**Short problem**
Pick up the text on job arrays in HPC systems after its last sentence and continue it.

**Text segment**
——

Job arrays in HPC systems¶

Job arrays is a mechanism for submitting and managing collections of similar jobs. All jobs in an array have the same options in terms of scheduler resources, as they are submitted with the same sbatch options and directives.

When to use job arrays

A naive way to submit multiple jobs is to programmatically submit the jobs with a custom script. This however can quickly hit the maximum job limit (MaxJobPU), which is 100 jobs per user in the normal QoS. If your jobs share the same options, then consider using job arrays. Job arrays create job records for task progressively, so they will help you keep within MaxJobPU while reducing the load for the scheduler.

When not to use job arrays

Every job in a job array requires an allocation from the scheduler, which is an expensive operation. If you plan to submit many small jobs in an array that require the allocation of more than 10 jobs per minute, please use GNU parallel to batch multiple tasks in a single job allocation.

——

**Collected data**

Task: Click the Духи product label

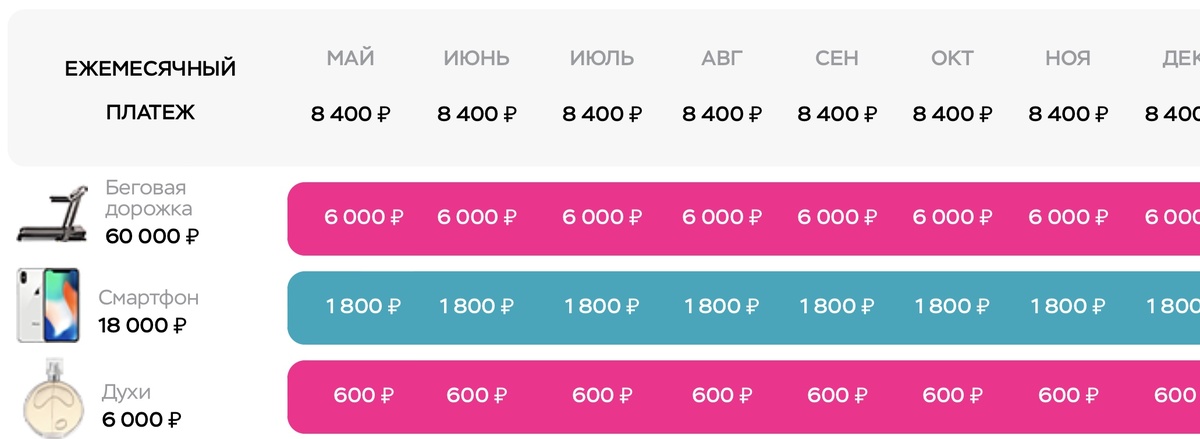Action: [126, 391]
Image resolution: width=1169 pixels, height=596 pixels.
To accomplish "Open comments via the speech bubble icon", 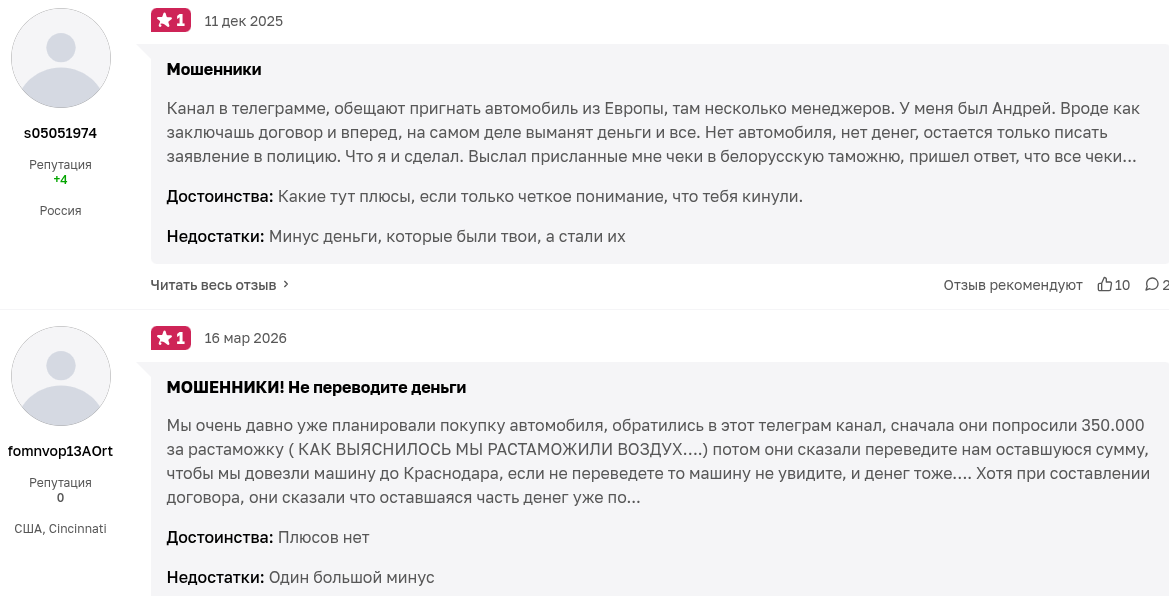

——

**Output for this task**
Using job arrays¶

The job array feature of Slurm groups similar jobs and provides functionality for managing the group of jobs. A fundamental concept for managing and organizing the is the task index value (task ID). Every task in the job array is a Slurm job and is assigned a task ID which is used to refer to the Slurm job in the context of the job array. The following environment variables are set in job array tasks on top of the usual SLURM_JOB_ID that is available on all jobs.

SLURM_ARRAY_JOB_ID is the Slurm job ID of the whole job array.
SLURM_ARRAY_TASK_ID is the task ID of the current Slurm job.
SLURM_ARRAY_TASK_COUNT is the total number of tasks in the job array.
SLURM_ARRAY_TASK_MAX is the largest task ID in the job array
SLURM_ARRAY_TASK_MIN is the smallest task ID in the job array.

Inner workings of jobs arrays and the job ID of the whole array

When a job array is submitted to Slurm, only one job record is created. The SLURM_JOB_ID of this initial job will then be the SLURM_ARRAY_JOB_ID of the whole array. Additional jobs records are then created by the initial job. The squeue command shows that additional jobs appear in the queue as their records are created by the initial job, and the initial job ID string changes to reflect the progress of the job array execution. This gradual submission of jobs ensures that the user remains within the limits specified by the Slurm configuration. For instance in a job array with 400 jobs, up to 100 jobs will be launched in parallel in the normal QoS that has a limit (MaxJobPU) of 100 jobs.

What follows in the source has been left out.